*** Given entries Section Begins ***
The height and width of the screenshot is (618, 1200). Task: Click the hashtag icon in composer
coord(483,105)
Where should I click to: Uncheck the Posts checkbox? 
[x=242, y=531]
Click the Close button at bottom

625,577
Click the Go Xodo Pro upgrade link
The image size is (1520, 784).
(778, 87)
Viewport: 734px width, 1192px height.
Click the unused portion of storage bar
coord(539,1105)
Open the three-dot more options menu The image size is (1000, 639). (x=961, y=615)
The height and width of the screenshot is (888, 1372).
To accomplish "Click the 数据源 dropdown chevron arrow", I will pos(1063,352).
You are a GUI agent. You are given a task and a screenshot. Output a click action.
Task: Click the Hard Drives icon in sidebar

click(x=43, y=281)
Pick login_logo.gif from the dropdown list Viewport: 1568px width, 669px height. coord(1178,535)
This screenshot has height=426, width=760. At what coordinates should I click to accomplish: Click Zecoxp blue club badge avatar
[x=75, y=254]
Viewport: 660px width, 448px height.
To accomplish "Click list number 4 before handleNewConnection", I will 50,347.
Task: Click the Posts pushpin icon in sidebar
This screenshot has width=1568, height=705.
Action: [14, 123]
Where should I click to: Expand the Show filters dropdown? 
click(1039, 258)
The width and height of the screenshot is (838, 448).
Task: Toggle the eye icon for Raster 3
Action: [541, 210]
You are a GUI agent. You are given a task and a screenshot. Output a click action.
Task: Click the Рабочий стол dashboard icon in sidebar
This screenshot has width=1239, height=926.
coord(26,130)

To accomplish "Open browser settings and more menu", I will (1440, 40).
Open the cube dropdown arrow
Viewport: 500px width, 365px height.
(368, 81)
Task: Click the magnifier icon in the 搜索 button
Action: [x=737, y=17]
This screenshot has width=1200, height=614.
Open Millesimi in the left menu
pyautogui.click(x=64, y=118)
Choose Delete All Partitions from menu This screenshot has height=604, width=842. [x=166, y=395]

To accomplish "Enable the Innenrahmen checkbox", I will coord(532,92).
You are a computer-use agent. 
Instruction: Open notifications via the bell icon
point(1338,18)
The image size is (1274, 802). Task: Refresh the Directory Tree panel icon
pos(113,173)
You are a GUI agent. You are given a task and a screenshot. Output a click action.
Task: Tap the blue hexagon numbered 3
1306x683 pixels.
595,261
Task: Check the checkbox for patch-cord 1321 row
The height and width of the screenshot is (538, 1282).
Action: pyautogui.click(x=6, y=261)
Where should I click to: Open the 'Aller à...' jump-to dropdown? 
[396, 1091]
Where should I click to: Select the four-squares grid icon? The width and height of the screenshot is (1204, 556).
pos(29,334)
*** Given entries Section Ends ***
Exactly reproduce the lines beginning with the one that contains "Task: Click the Posts pushpin icon in sidebar" and ending with the last line of the material, both included. Leave out everything else.

• **Answer area**:
Task: Click the Posts pushpin icon in sidebar
This screenshot has width=1568, height=705.
Action: [14, 123]
Where should I click to: Expand the Show filters dropdown? 
click(1039, 258)
The width and height of the screenshot is (838, 448).
Task: Toggle the eye icon for Raster 3
Action: [541, 210]
You are a GUI agent. You are given a task and a screenshot. Output a click action.
Task: Click the Рабочий стол dashboard icon in sidebar
This screenshot has width=1239, height=926.
coord(26,130)

To accomplish "Open browser settings and more menu", I will (1440, 40).
Open the cube dropdown arrow
Viewport: 500px width, 365px height.
(368, 81)
Task: Click the magnifier icon in the 搜索 button
Action: [x=737, y=17]
This screenshot has width=1200, height=614.
Open Millesimi in the left menu
pyautogui.click(x=64, y=118)
Choose Delete All Partitions from menu This screenshot has height=604, width=842. [x=166, y=395]

To accomplish "Enable the Innenrahmen checkbox", I will coord(532,92).
You are a computer-use agent. 
Instruction: Open notifications via the bell icon
point(1338,18)
The image size is (1274, 802). Task: Refresh the Directory Tree panel icon
pos(113,173)
You are a GUI agent. You are given a task and a screenshot. Output a click action.
Task: Tap the blue hexagon numbered 3
1306x683 pixels.
595,261
Task: Check the checkbox for patch-cord 1321 row
The height and width of the screenshot is (538, 1282).
Action: pyautogui.click(x=6, y=261)
Where should I click to: Open the 'Aller à...' jump-to dropdown? 
[396, 1091]
Where should I click to: Select the four-squares grid icon? The width and height of the screenshot is (1204, 556).
pos(29,334)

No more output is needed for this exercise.